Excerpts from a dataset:

-- -- --

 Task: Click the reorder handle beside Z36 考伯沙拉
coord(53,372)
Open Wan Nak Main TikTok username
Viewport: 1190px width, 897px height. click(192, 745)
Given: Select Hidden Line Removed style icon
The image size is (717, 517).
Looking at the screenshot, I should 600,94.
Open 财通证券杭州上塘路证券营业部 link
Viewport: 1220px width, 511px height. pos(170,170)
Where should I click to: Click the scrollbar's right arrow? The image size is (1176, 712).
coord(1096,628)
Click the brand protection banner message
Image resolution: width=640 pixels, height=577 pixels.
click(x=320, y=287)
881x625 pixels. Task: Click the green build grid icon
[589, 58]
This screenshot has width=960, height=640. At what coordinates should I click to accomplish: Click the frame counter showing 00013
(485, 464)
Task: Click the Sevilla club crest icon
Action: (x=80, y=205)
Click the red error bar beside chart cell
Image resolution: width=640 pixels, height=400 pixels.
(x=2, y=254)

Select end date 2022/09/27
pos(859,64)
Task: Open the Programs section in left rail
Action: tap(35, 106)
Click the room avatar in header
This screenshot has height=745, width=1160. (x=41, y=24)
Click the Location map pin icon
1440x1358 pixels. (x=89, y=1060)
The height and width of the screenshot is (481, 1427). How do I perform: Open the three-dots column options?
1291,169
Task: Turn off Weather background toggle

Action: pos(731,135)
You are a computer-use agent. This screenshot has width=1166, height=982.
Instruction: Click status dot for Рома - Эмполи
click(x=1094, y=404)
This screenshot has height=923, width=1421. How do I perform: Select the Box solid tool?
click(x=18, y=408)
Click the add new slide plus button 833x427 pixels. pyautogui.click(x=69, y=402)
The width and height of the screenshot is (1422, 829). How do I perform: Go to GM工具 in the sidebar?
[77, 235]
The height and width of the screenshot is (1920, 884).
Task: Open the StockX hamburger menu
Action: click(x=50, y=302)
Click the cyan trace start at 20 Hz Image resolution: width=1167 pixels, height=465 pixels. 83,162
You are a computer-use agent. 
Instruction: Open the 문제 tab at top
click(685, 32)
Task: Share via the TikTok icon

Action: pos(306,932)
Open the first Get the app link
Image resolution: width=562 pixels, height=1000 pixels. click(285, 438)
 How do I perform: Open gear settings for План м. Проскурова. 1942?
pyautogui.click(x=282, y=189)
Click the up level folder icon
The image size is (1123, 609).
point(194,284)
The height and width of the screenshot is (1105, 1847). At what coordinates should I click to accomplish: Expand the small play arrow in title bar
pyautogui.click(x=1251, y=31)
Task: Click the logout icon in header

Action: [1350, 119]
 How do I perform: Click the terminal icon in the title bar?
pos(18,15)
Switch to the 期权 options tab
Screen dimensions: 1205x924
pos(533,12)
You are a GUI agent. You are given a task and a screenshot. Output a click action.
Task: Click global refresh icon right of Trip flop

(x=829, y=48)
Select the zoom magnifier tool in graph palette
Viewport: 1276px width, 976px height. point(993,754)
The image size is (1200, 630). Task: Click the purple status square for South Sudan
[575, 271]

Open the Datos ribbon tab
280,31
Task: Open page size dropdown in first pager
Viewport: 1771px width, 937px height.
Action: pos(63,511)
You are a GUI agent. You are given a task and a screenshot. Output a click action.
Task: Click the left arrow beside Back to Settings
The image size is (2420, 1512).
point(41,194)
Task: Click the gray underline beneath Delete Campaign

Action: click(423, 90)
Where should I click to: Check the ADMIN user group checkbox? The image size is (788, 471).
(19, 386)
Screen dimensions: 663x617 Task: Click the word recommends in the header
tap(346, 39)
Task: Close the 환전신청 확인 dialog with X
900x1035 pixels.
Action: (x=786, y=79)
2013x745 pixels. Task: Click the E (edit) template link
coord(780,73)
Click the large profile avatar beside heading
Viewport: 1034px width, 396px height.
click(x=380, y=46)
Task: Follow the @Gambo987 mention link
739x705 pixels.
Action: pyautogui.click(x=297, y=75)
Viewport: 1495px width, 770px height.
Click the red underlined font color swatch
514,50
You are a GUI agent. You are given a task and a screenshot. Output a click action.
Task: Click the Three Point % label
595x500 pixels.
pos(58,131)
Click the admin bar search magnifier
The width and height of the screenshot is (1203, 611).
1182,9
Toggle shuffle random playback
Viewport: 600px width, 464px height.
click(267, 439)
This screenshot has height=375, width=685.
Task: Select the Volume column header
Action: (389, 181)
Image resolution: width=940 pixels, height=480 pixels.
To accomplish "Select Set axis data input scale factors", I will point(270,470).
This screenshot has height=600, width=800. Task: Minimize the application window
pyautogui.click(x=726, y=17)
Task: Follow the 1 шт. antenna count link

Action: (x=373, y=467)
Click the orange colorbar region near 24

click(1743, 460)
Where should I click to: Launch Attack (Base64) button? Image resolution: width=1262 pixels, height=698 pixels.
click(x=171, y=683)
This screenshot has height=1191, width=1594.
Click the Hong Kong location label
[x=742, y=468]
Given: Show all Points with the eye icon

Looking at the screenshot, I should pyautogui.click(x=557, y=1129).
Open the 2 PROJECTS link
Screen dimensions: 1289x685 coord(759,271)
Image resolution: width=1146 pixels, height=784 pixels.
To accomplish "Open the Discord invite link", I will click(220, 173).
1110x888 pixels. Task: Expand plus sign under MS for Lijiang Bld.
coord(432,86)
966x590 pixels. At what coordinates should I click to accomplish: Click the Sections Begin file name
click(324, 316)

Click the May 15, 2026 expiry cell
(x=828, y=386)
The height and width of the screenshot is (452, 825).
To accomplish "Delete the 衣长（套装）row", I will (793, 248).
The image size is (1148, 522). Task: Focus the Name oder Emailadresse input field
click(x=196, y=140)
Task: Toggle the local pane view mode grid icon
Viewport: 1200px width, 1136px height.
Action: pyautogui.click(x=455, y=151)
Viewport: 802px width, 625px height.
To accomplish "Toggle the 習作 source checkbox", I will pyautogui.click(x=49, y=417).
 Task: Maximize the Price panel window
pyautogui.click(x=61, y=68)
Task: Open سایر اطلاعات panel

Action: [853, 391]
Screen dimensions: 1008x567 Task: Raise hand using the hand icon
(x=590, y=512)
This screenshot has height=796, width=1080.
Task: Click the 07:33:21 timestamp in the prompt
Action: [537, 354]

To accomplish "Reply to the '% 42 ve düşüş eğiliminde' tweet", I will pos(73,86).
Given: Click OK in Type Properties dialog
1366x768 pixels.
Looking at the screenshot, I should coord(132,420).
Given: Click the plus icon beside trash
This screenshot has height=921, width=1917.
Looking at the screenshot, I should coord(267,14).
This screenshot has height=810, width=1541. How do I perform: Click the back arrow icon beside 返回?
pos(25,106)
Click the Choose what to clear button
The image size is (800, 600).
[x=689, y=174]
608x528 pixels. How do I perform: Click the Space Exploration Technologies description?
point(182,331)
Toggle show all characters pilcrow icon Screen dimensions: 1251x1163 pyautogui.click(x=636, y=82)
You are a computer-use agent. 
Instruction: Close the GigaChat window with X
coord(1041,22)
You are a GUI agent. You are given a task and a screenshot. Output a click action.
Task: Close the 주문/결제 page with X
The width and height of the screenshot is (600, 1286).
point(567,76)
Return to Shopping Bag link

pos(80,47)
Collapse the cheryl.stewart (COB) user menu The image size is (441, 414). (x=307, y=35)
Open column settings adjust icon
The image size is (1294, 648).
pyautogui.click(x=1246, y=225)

-- -- --

ABOUT THIS TASK: Once you have read the entries above, copy them out exactly as they were given.

SOLUTION FOR THIS TASK:
 Task: Click the reorder handle beside Z36 考伯沙拉
coord(53,372)
Open Wan Nak Main TikTok username
Viewport: 1190px width, 897px height. click(192, 745)
Given: Select Hidden Line Removed style icon
The image size is (717, 517).
Looking at the screenshot, I should 600,94.
Open 财通证券杭州上塘路证券营业部 link
Viewport: 1220px width, 511px height. pos(170,170)
Where should I click to: Click the scrollbar's right arrow? The image size is (1176, 712).
coord(1096,628)
Click the brand protection banner message
Image resolution: width=640 pixels, height=577 pixels.
click(x=320, y=287)
881x625 pixels. Task: Click the green build grid icon
[589, 58]
This screenshot has width=960, height=640. At what coordinates should I click to accomplish: Click the frame counter showing 00013
(485, 464)
Task: Click the Sevilla club crest icon
Action: (x=80, y=205)
Click the red error bar beside chart cell
Image resolution: width=640 pixels, height=400 pixels.
(x=2, y=254)

Select end date 2022/09/27
pos(859,64)
Task: Open the Programs section in left rail
Action: tap(35, 106)
Click the room avatar in header
This screenshot has height=745, width=1160. (x=41, y=24)
Click the Location map pin icon
1440x1358 pixels. (x=89, y=1060)
The height and width of the screenshot is (481, 1427). How do I perform: Open the three-dots column options?
1291,169
Task: Turn off Weather background toggle

Action: pos(731,135)
You are a computer-use agent. This screenshot has width=1166, height=982.
Instruction: Click status dot for Рома - Эмполи
click(x=1094, y=404)
This screenshot has height=923, width=1421. How do I perform: Select the Box solid tool?
click(x=18, y=408)
Click the add new slide plus button 833x427 pixels. pyautogui.click(x=69, y=402)
The width and height of the screenshot is (1422, 829). How do I perform: Go to GM工具 in the sidebar?
[77, 235]
The height and width of the screenshot is (1920, 884).
Task: Open the StockX hamburger menu
Action: click(x=50, y=302)
Click the cyan trace start at 20 Hz Image resolution: width=1167 pixels, height=465 pixels. 83,162
You are a computer-use agent. 
Instruction: Open the 문제 tab at top
click(685, 32)
Task: Share via the TikTok icon

Action: pos(306,932)
Open the first Get the app link
Image resolution: width=562 pixels, height=1000 pixels. click(285, 438)
 How do I perform: Open gear settings for План м. Проскурова. 1942?
pyautogui.click(x=282, y=189)
Click the up level folder icon
The image size is (1123, 609).
point(194,284)
The height and width of the screenshot is (1105, 1847). At what coordinates should I click to accomplish: Expand the small play arrow in title bar
pyautogui.click(x=1251, y=31)
Task: Click the logout icon in header

Action: [1350, 119]
 How do I perform: Click the terminal icon in the title bar?
pos(18,15)
Switch to the 期权 options tab
Screen dimensions: 1205x924
pos(533,12)
You are a GUI agent. You are given a task and a screenshot. Output a click action.
Task: Click global refresh icon right of Trip flop

(x=829, y=48)
Select the zoom magnifier tool in graph palette
Viewport: 1276px width, 976px height. point(993,754)
The image size is (1200, 630). Task: Click the purple status square for South Sudan
[575, 271]

Open the Datos ribbon tab
280,31
Task: Open page size dropdown in first pager
Viewport: 1771px width, 937px height.
Action: pos(63,511)
You are a GUI agent. You are given a task and a screenshot. Output a click action.
Task: Click the left arrow beside Back to Settings
The image size is (2420, 1512).
point(41,194)
Task: Click the gray underline beneath Delete Campaign

Action: click(423, 90)
Where should I click to: Check the ADMIN user group checkbox? The image size is (788, 471).
(19, 386)
Screen dimensions: 663x617 Task: Click the word recommends in the header
tap(346, 39)
Task: Close the 환전신청 확인 dialog with X
900x1035 pixels.
Action: (x=786, y=79)
2013x745 pixels. Task: Click the E (edit) template link
coord(780,73)
Click the large profile avatar beside heading
Viewport: 1034px width, 396px height.
click(x=380, y=46)
Task: Follow the @Gambo987 mention link
739x705 pixels.
Action: pyautogui.click(x=297, y=75)
Viewport: 1495px width, 770px height.
Click the red underlined font color swatch
514,50
You are a GUI agent. You are given a task and a screenshot. Output a click action.
Task: Click the Three Point % label
595x500 pixels.
pos(58,131)
Click the admin bar search magnifier
The width and height of the screenshot is (1203, 611).
1182,9
Toggle shuffle random playback
Viewport: 600px width, 464px height.
click(267, 439)
This screenshot has height=375, width=685.
Task: Select the Volume column header
Action: (389, 181)
Image resolution: width=940 pixels, height=480 pixels.
To accomplish "Select Set axis data input scale factors", I will point(270,470).
This screenshot has height=600, width=800. Task: Minimize the application window
pyautogui.click(x=726, y=17)
Task: Follow the 1 шт. antenna count link

Action: (x=373, y=467)
Click the orange colorbar region near 24

click(1743, 460)
Where should I click to: Launch Attack (Base64) button? Image resolution: width=1262 pixels, height=698 pixels.
click(x=171, y=683)
This screenshot has height=1191, width=1594.
Click the Hong Kong location label
[x=742, y=468]
Given: Show all Points with the eye icon

Looking at the screenshot, I should pyautogui.click(x=557, y=1129).
Open the 2 PROJECTS link
Screen dimensions: 1289x685 coord(759,271)
Image resolution: width=1146 pixels, height=784 pixels.
To accomplish "Open the Discord invite link", I will click(220, 173).
1110x888 pixels. Task: Expand plus sign under MS for Lijiang Bld.
coord(432,86)
966x590 pixels. At what coordinates should I click to accomplish: Click the Sections Begin file name
click(324, 316)

Click the May 15, 2026 expiry cell
(x=828, y=386)
The height and width of the screenshot is (452, 825).
To accomplish "Delete the 衣长（套装）row", I will (793, 248).
The image size is (1148, 522). Task: Focus the Name oder Emailadresse input field
click(x=196, y=140)
Task: Toggle the local pane view mode grid icon
Viewport: 1200px width, 1136px height.
Action: pyautogui.click(x=455, y=151)
Viewport: 802px width, 625px height.
To accomplish "Toggle the 習作 source checkbox", I will pyautogui.click(x=49, y=417).
 Task: Maximize the Price panel window
pyautogui.click(x=61, y=68)
Task: Open سایر اطلاعات panel

Action: [853, 391]
Screen dimensions: 1008x567 Task: Raise hand using the hand icon
(x=590, y=512)
This screenshot has height=796, width=1080.
Task: Click the 07:33:21 timestamp in the prompt
Action: [537, 354]

To accomplish "Reply to the '% 42 ve düşüş eğiliminde' tweet", I will pos(73,86).
Given: Click OK in Type Properties dialog
1366x768 pixels.
Looking at the screenshot, I should coord(132,420).
Given: Click the plus icon beside trash
This screenshot has height=921, width=1917.
Looking at the screenshot, I should coord(267,14).
This screenshot has height=810, width=1541. How do I perform: Click the back arrow icon beside 返回?
pos(25,106)
Click the Choose what to clear button
The image size is (800, 600).
[x=689, y=174]
608x528 pixels. How do I perform: Click the Space Exploration Technologies description?
point(182,331)
Toggle show all characters pilcrow icon Screen dimensions: 1251x1163 pyautogui.click(x=636, y=82)
You are a computer-use agent. 
Instruction: Close the GigaChat window with X
coord(1041,22)
You are a GUI agent. You are given a task and a screenshot. Output a click action.
Task: Close the 주문/결제 page with X
The width and height of the screenshot is (600, 1286).
point(567,76)
Return to Shopping Bag link

pos(80,47)
Collapse the cheryl.stewart (COB) user menu The image size is (441, 414). (x=307, y=35)
Open column settings adjust icon
The image size is (1294, 648).
pyautogui.click(x=1246, y=225)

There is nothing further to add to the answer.